Renewable Energy Company to Replace Over 450 Old Wind Turbines

Nico Payne

A renewable energy company is making plans to restore two wind farms in Riverside County. The project is aiming to reduce its carbon footprint while being more efficient. Our team got a tour of the site where they plan on building the bigger and taller wind turbines.

Built in the 1980’s and standing between 80 and 140 feet, these old wind turbines will soon be a site of the past. Brookfield Renewable says due to advancements in technology, the new turbines will produce more energy.

“If you were to see around here you would see that there are several hundred turbines that are here that are at the end of their life or close to the end of their life that were built again in the early ’80s and we are looking to replace them with much smaller amount of more efficient turbines that the industry is headed towards,” said Andy Davis, Director of Communications for Brookfield Renewable.

We got a tour of two of the wind farms and the company tells us they plan on replacing the 450 wind turbines behind me with up to 11 turbines that will be more efficient. Our team spoke to residents in Whitewater Canyon in the past who raised some concerns about this proposed project regarding its size.

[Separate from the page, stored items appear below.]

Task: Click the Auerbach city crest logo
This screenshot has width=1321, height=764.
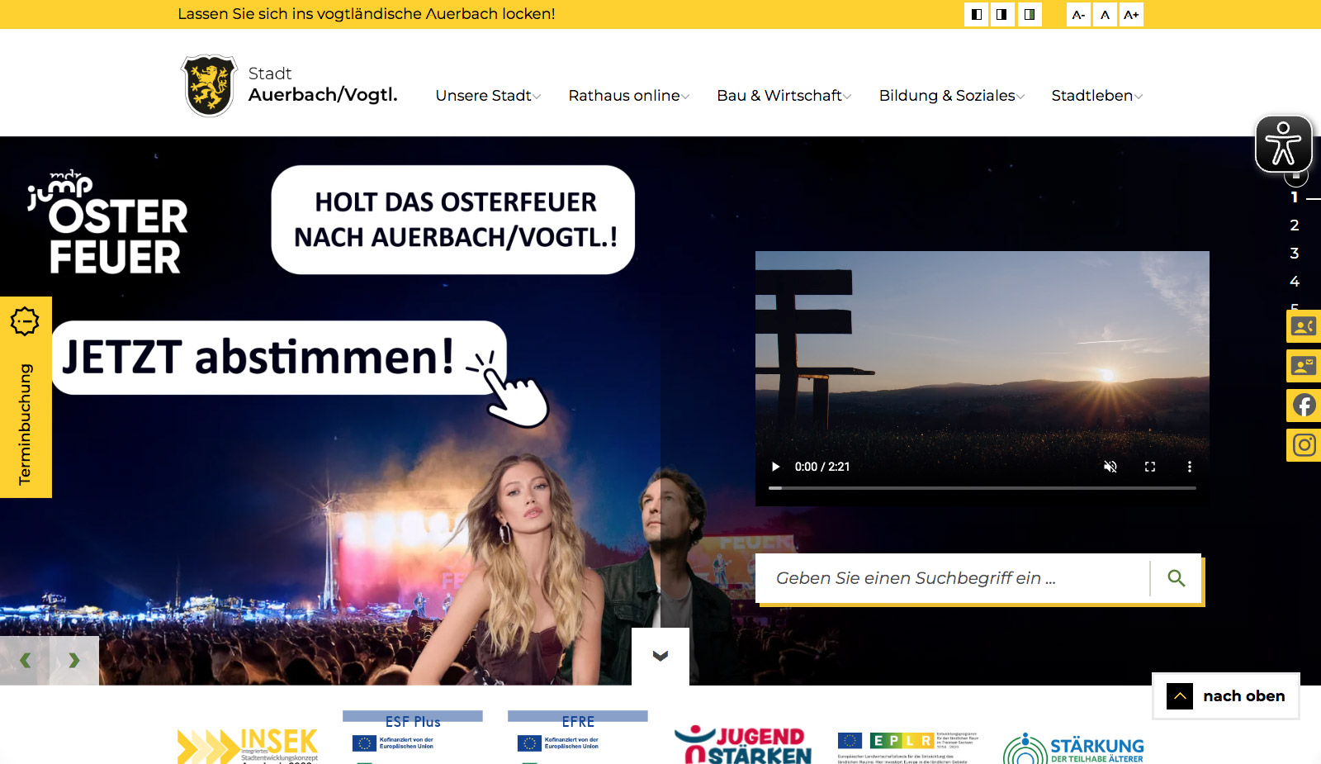Action: pyautogui.click(x=209, y=86)
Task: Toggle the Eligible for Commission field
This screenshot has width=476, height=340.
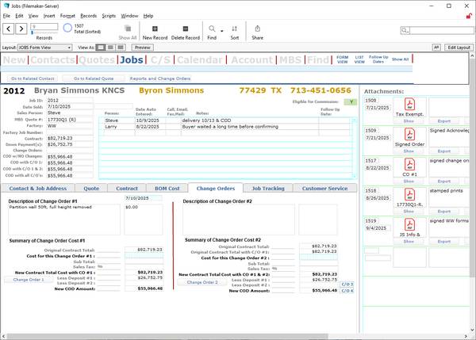Action: coord(350,101)
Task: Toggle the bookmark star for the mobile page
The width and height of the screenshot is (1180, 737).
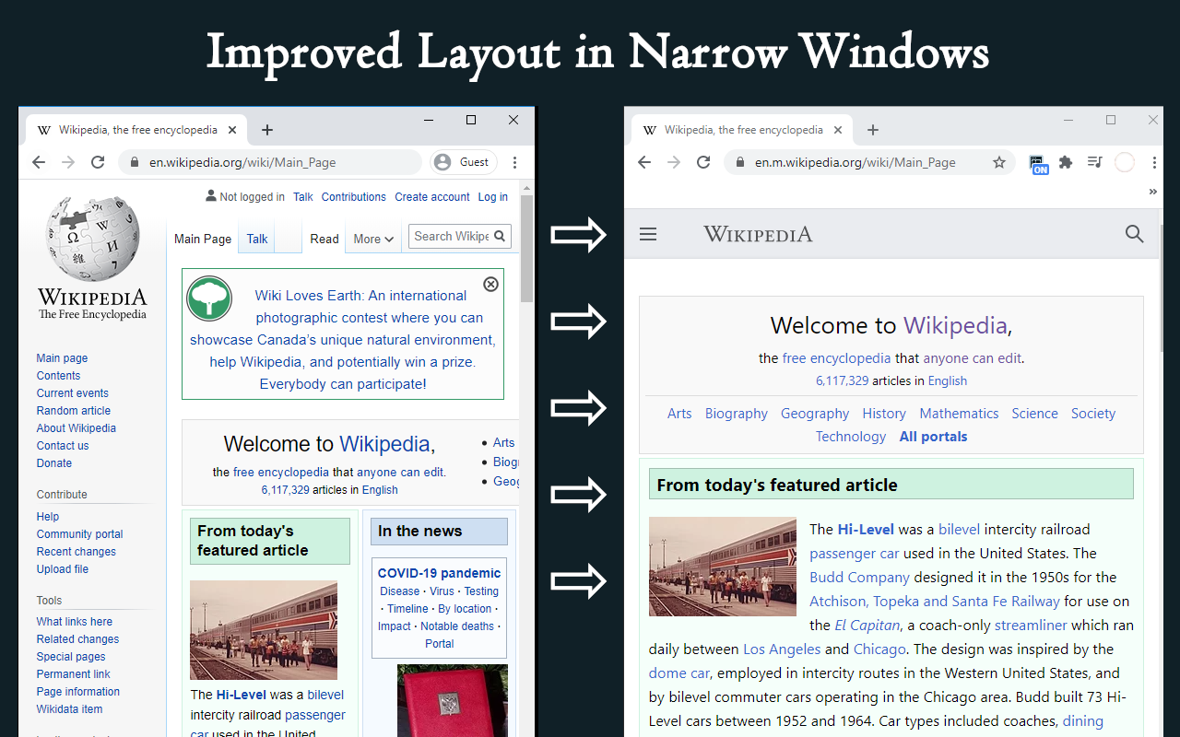Action: (999, 161)
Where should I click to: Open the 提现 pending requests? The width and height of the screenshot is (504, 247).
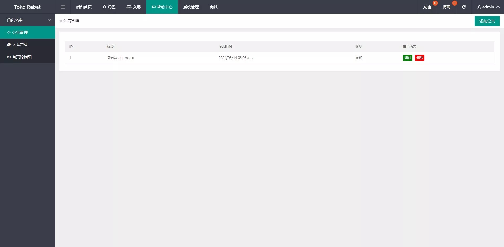pyautogui.click(x=446, y=7)
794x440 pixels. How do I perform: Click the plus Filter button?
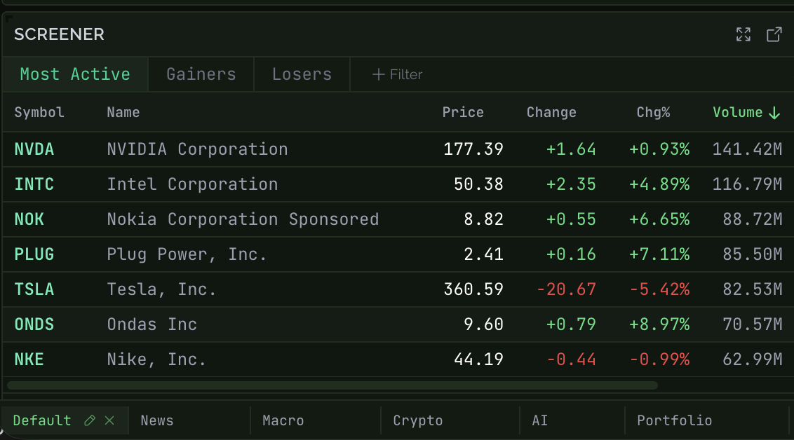[397, 74]
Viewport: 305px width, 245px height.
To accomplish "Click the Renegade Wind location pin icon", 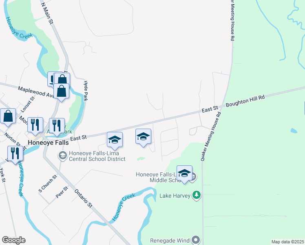I will [196, 240].
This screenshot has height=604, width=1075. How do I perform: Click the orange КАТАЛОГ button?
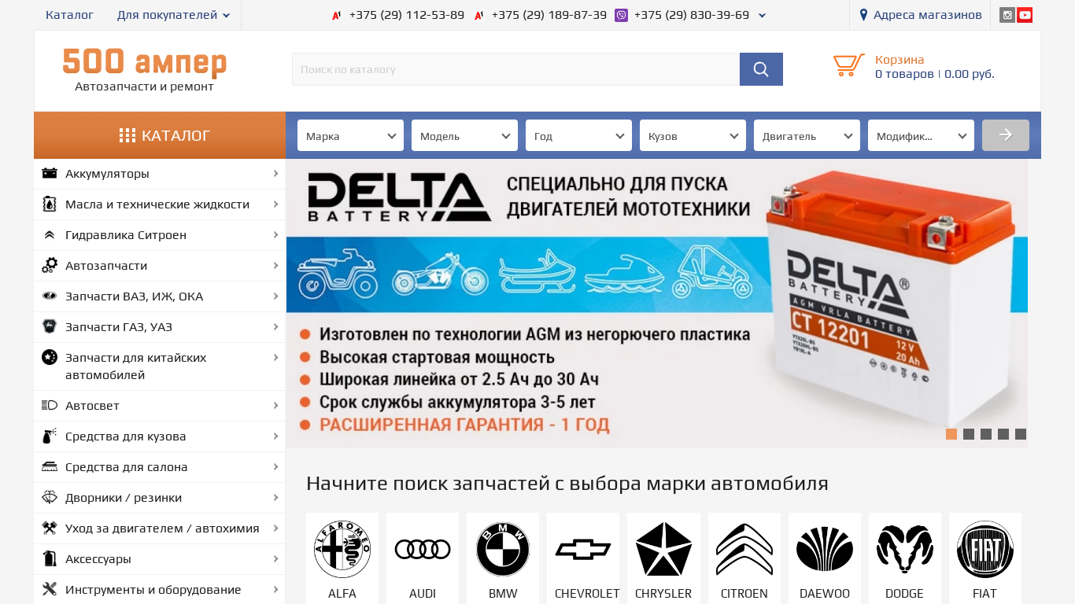[160, 135]
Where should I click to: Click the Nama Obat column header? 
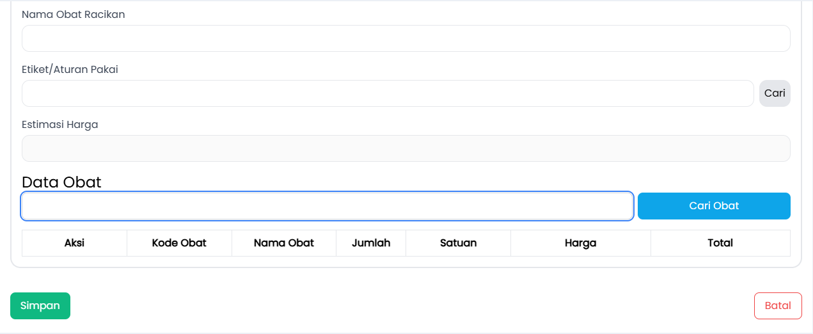(x=284, y=243)
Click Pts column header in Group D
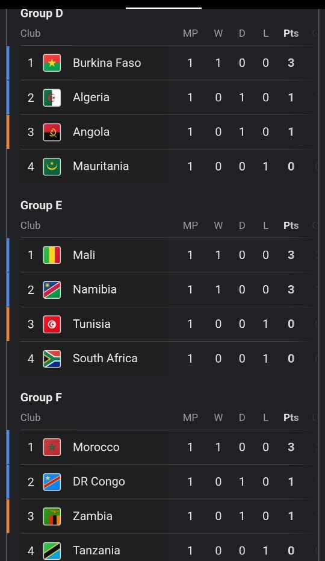Image resolution: width=325 pixels, height=561 pixels. 291,33
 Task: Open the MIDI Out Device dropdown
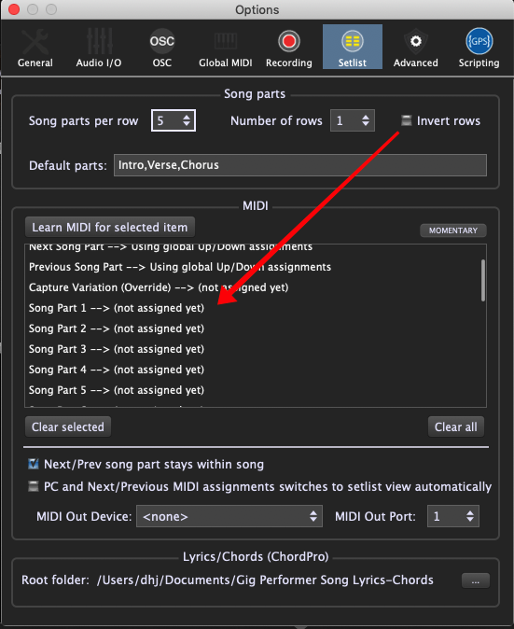click(229, 516)
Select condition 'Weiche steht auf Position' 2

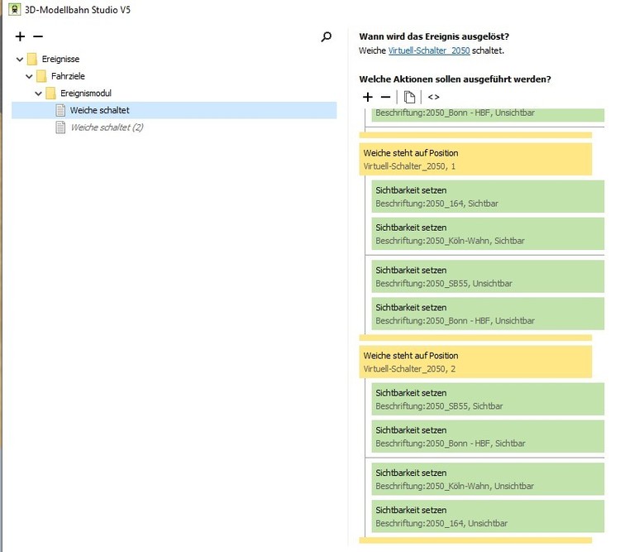pos(475,362)
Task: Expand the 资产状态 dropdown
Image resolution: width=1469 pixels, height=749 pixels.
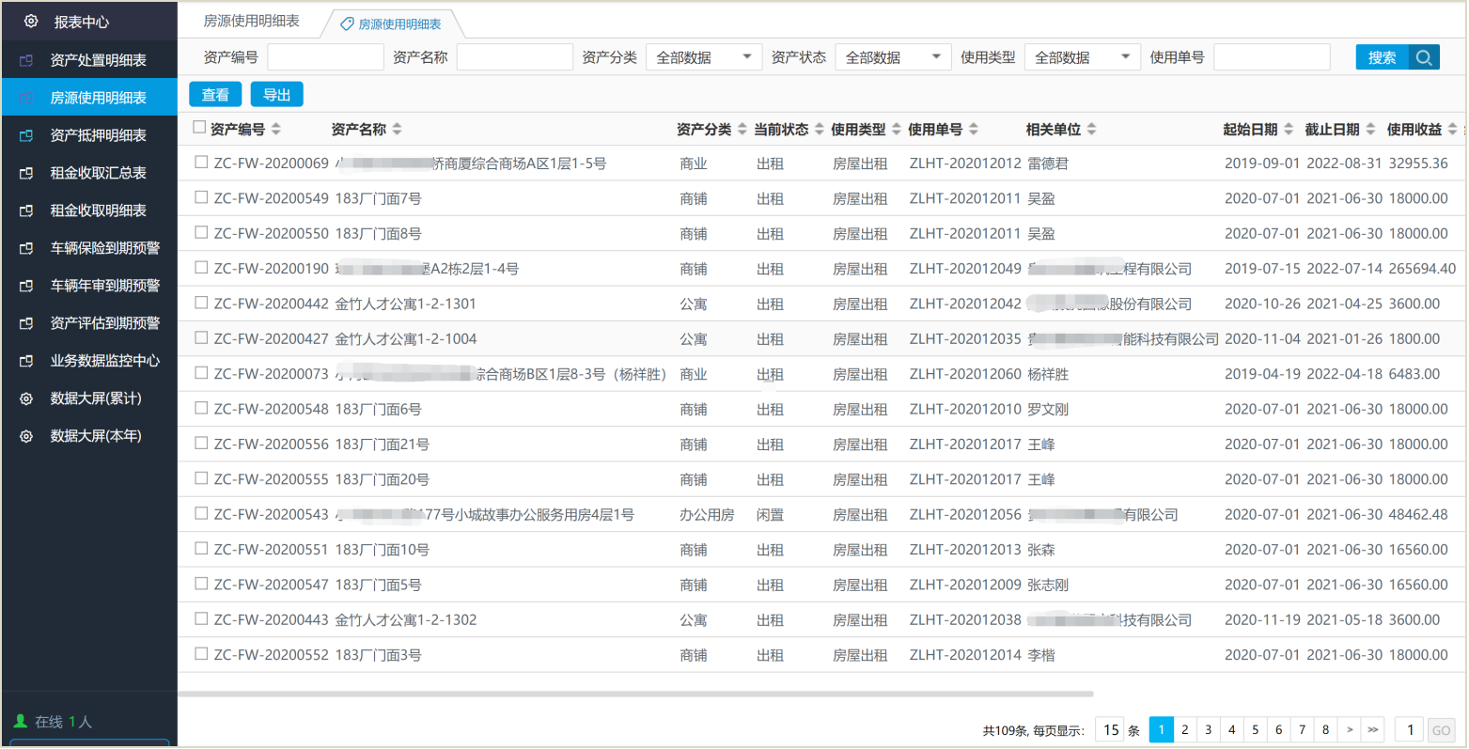Action: click(x=893, y=57)
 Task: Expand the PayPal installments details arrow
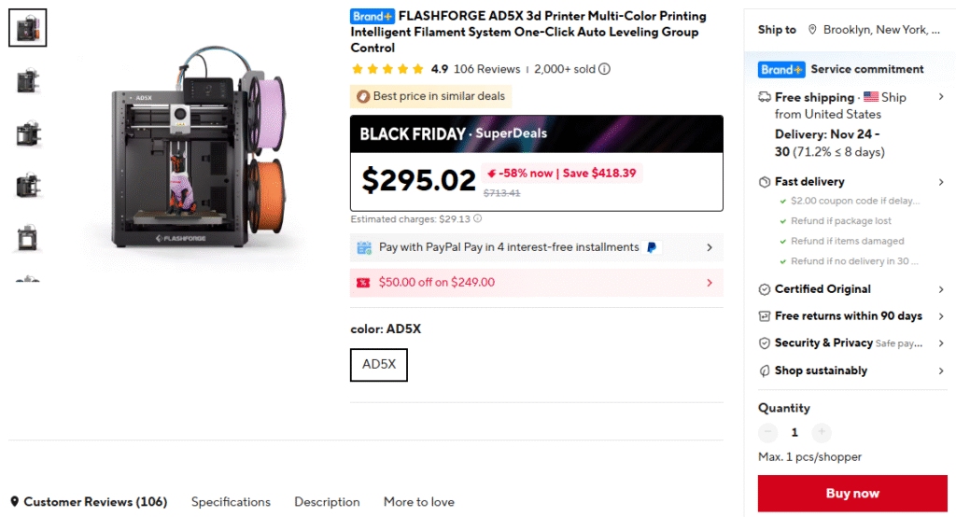710,248
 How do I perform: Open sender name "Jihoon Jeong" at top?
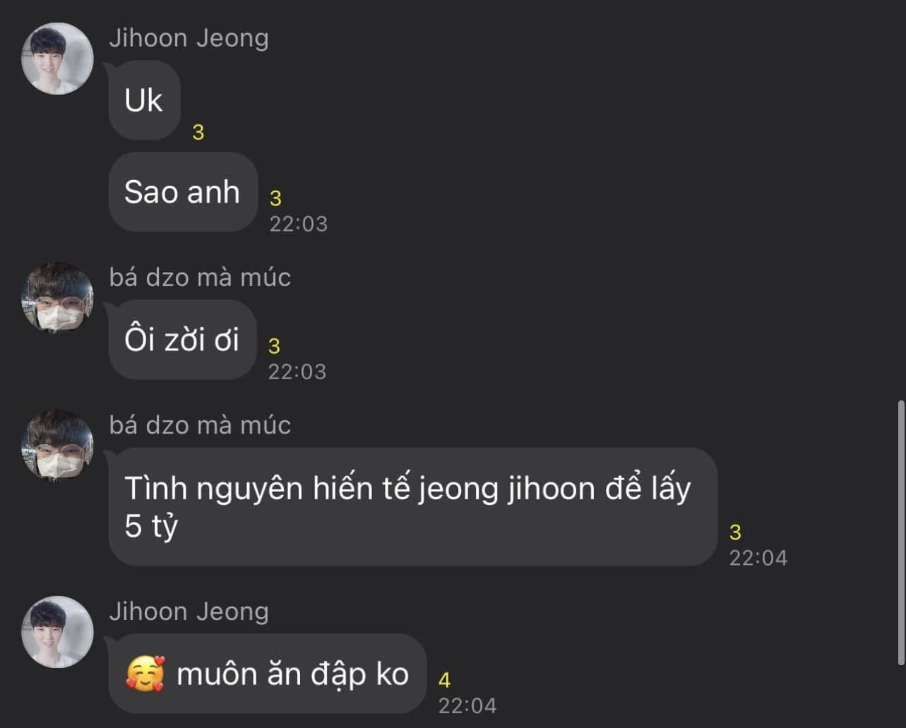tap(189, 38)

“Imagine what the impact would be of something that’s 400 feet taller than where that blade is. I mean you’d see the whole thing all the way along, it’s going to look like calvary,” said Wayne King, Whitewater Canyon resident.

The company says the new turbines will have a hub height of up to 285 feet and other than size their focus on wildlife is important too. 

“There are tortoises that we need to take care of, there are certainly birds that need to be considered, and all of those studies take place in order for this to move forward, explained Davis.

As for where the energy goes, we are told it goes to a substation and then the California Independent System Operator controls where the energy goes based on demand. As far as a timeline on when this project will be completed, we’re told there are still some permit considerations the company has to work through, but they hope to start decommissioning the site this year and start generating by 2021.